Buenos Aires, the highest GDP city
Since the vectors corresponding to gdp and pop are in the same direction as Dimension 2, Buenos Aires has high GDP and high population. Let’s visualize this pattern with a plot of gdp against cluster (we should get similar results with pop).
ggplot(prov, aes(cluster, gdp, color = cluster)) +
geom_point()+
geom_text_repel(aes(label = province), show.legend = FALSE) +
labs(x = "Cluster", y = "GDP")
Based on the result, we can see that Buenos Aires GDP is very high unlike other clusters. Meanwhile cluster 1 and 2 have similar GDP but cluster 4 have the lowest GDP.
Highest GDP per Capita Cluster
If we plot gdp_per_cap for each cluster, we can see that half of provinces in this cluster 1, have greater GDP per capita than the provinces in the other clusters. We will see similar results for movie_theaters_per_cap and doctors_per_cap.
ggplot(prov, aes(cluster, gdp_per_cap, color = cluster)) +
geom_point()+
geom_text_repel(aes(label = province), show.legend = FALSE) +
labs(x = "Cluster", y = "GDP per capita")
Based on the result, we can see that Buenos Aires don’t have the highest GDP per capita because the population of Buenos Aires is the highest in Argentina. Like the previous analysis, cluster 4 have the lowest GDP per capita. Meanwhile cluster 1 and 2 have similar distribution in GDP per capita.
Poorest Cluster
As shown in the biplot, provinces with high positive values in Dimension 1 have high values in poverty, deficient infrastructure, etc. These variables are also negatively correlated with gdp_per_cap, so these provinces have low values in this variable.

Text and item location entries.
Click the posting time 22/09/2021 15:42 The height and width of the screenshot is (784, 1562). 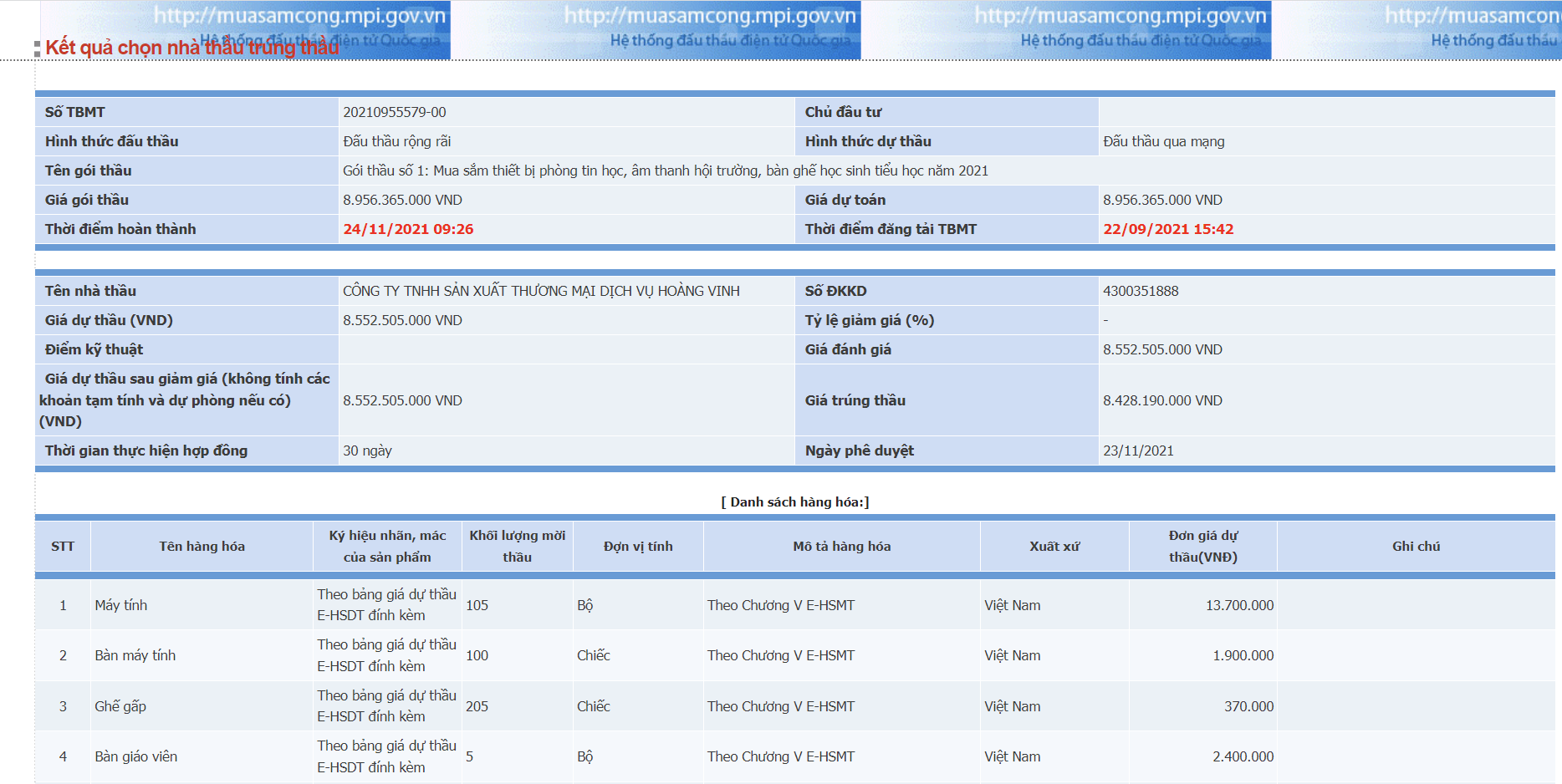pyautogui.click(x=1168, y=229)
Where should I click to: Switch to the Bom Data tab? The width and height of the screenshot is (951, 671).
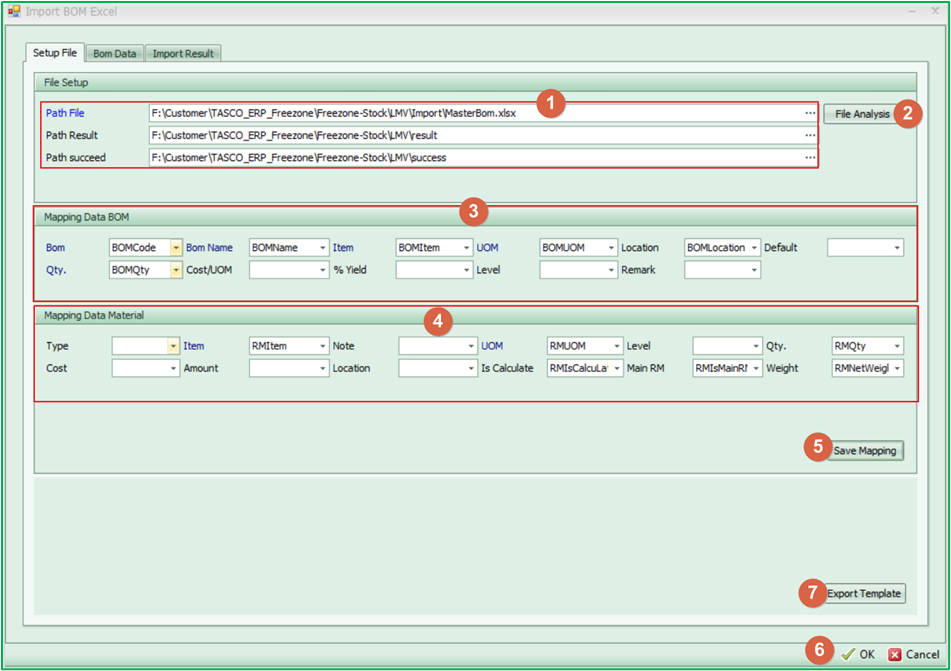pos(115,53)
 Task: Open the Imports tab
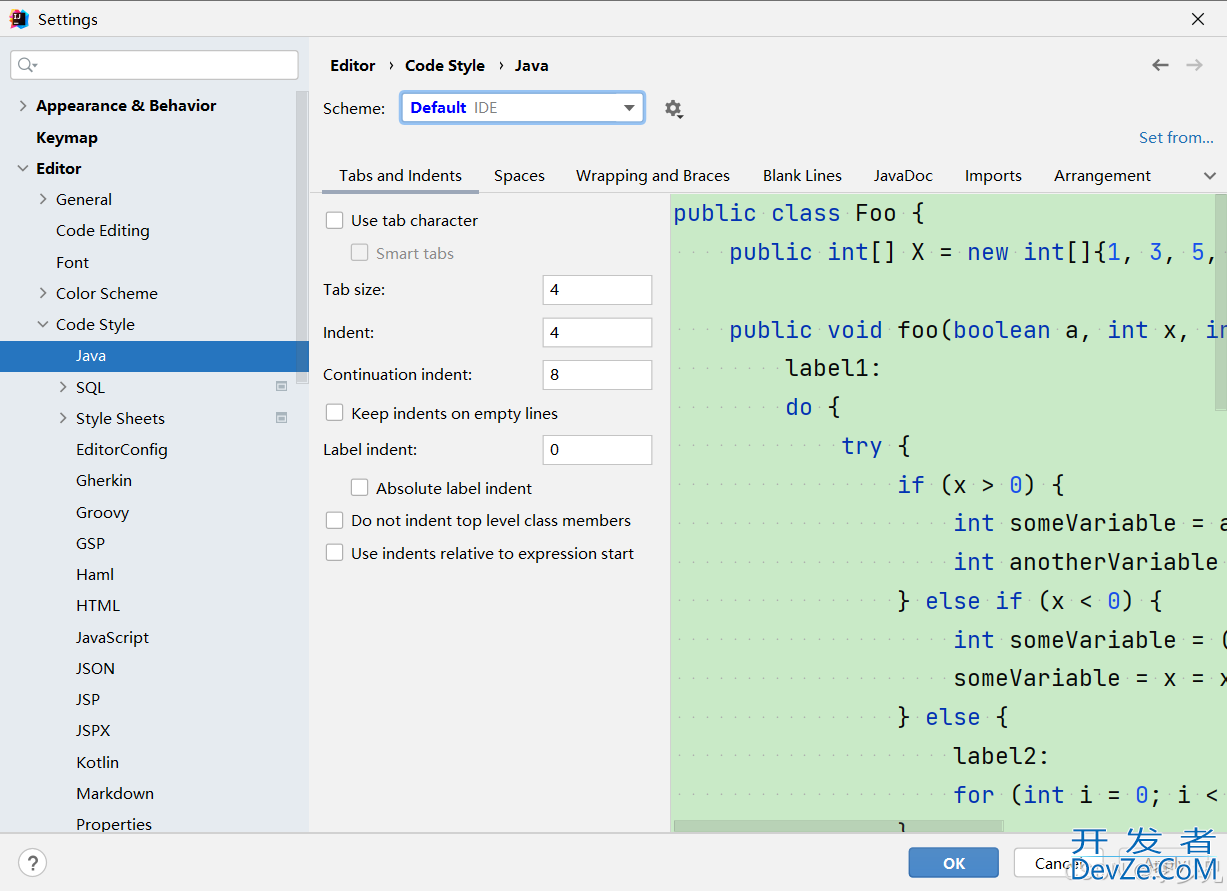[992, 176]
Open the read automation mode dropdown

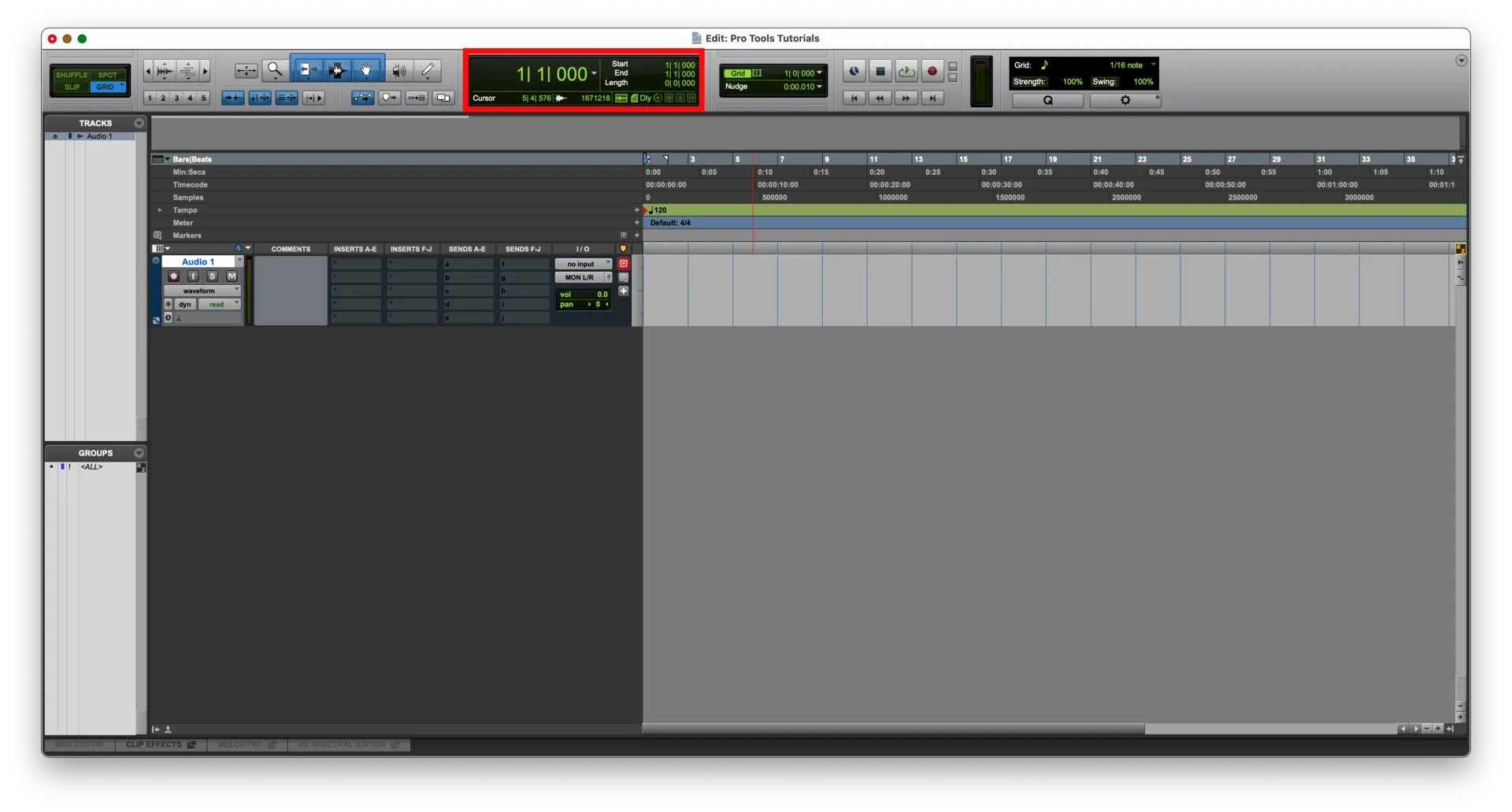[219, 304]
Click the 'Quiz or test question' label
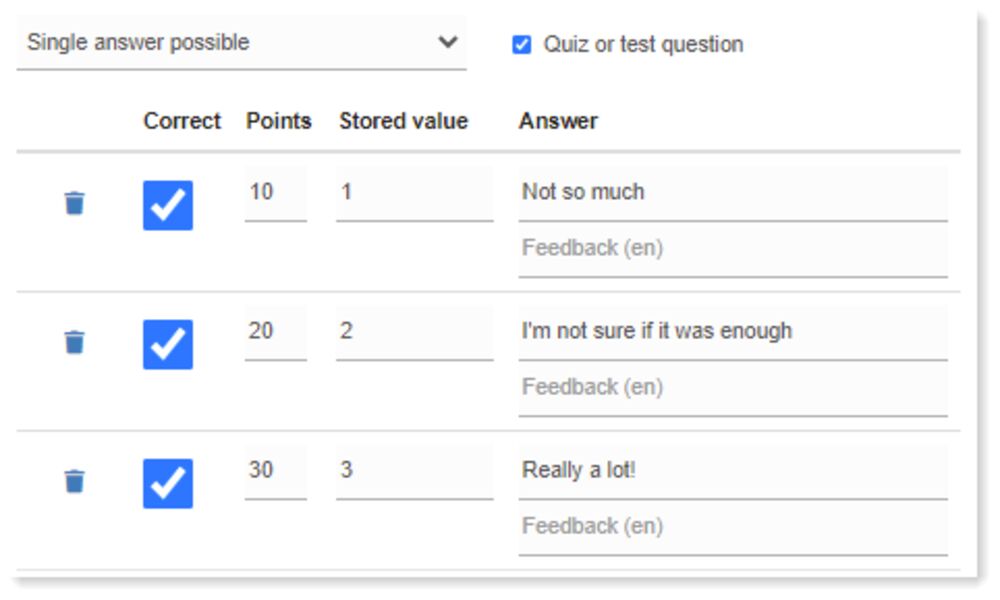Screen dimensions: 1000x600 pyautogui.click(x=643, y=44)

Request A. In the province clustering text, which cluster has the lowest GDP per capita?
Request B. Please resume the province clustering text after its final sentence.
The rows play no part in this.

Final answer A. Cluster 4

Final answer B.
ggplot(prov, aes(cluster, poverty, color = cluster)) +
geom_point()+
labs(x = "Cluster", y = "Poverty rate") +
geom_text_repel(aes(label = province), show.legend = FALSE)
Based on the result, you can see cluster 4 have the highest poverty rate because the lowest GDP per city and GDP per capita. Meanwhile other cluster have similar distribution with each other.
Overall Profiling
To see broad outline, we can do profiling and see the mean number of cluster.
profil <- prov %>%
select(-province) %>%
group_by(cluster) %>%
summarise_all(mean)
head(profil)Based on this profiling, we can see that cluster 1 and 4 need to be develop more than cluster 2 and 3. Cluster 4 have the lowest GDP per capita and highest illiteracy, poverty, deficient_infra, etc. Then followed by cluster 1, 2, and 3 sequentially.
Conclusion
The government need to do budget allocation to develop cities in cluster 1 and cluster 4 but don’t just develop cities in cluster 1 and 4 because it will cause massive inflation. For what cities in what cluster can be seen below.
prov %>%
select(province, cluster) %>%
arrange(cluster)